* Selected passage
▬▬▬▬▬▬
Failed Installment Agreement Proposal

Collection Due Process Hearing

In Richard H. Levin and Linda D. Levin v. Comm’r, T.C. Memo 2018-172, Filed October 15, 2018, the Tax Court ruled that IRS Appeals had acted appropriately in denying taxpayers’ proposal for an installment agreement and sustaining IRS Collections proposed levy action. Taxpayers created a liability for tax year 2010 of $468,696, prior to assessment of penalties and interest. Taxpayers’ representative proposed a payment agreement to the IRS wherein taxpayers would pay their liability within four months. During that time, taxpayers made a $50,000 payment. The IRS issued a final notice of intent to levy, at which point the taxpayers requested a Collection Due Process hearing with IRS Appeals. There is a lengthy narrative in this case regarding the details of financial information. During this time, the Appeals office indicated that the taxpayers must remain compliant with their current tax liabilities in order to qualify for a payment agreement. Taxpayers also requested a face to face meeting with IRS Appeals. IRS ultimately agreed to the face to face meeting – which caused a lengthy delay of over a year. Rather than take advantage of the time to liquidate assets and pay down the tax debt, taxpayers liquidated one of their four homes and paid off other creditors in an amount in excess of the IRS debt – approximately $575,000. These creditors included State taxing authorities and credit cards. They additionally capitalized taxpayer husband’s new law firm in the amount of $281,000. Persistently during negotiations with the IRS, the taxpayers’ representative argued that the filing of a tax lien would have a detrimental effect on taxpayer husband’s ability to earn income in his law firm. The Court ruled that the taxpayers “have repeatedly chosen not to prioritize payment of their 2010 outstanding Federal income tax liability. Indeed their failure to use net proceeds of $843,293 from the sale of their Los Angeles, California home to pay their 2010 liability was particularly brazen.” The Tax Court confirmed the reasonableness of the Appeals’ Settlement Officer to file a notice of Federal Tax Lien and to reject the taxpayers’ proposed installment agreement.
▬▬▬▬▬▬
* Supplied entries
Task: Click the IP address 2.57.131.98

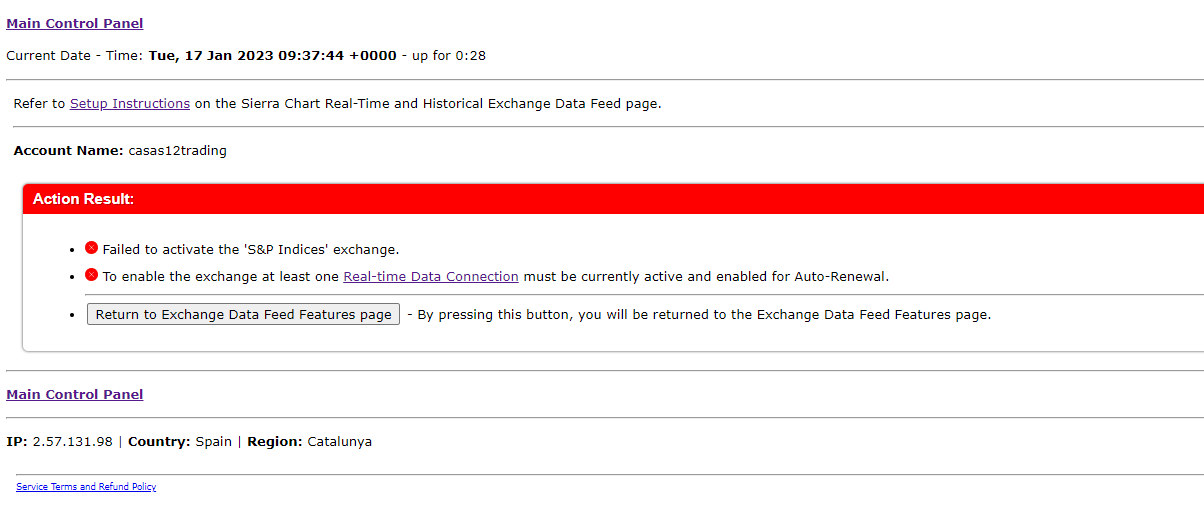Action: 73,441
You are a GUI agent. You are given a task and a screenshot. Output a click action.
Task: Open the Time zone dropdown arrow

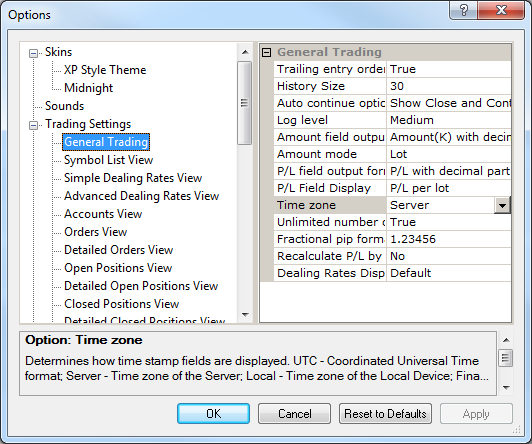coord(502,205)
▬▬▬▬▬▬
* Stated task 1
According to the case summary, how much did the taxpayers put into the husband's new law firm?
* Stated task 2
List every dollar amount given in the case summary.

* Expected answer 1
$281,000

* Expected answer 2
$468,696
$50,000
$575,000
$281,000
$843,293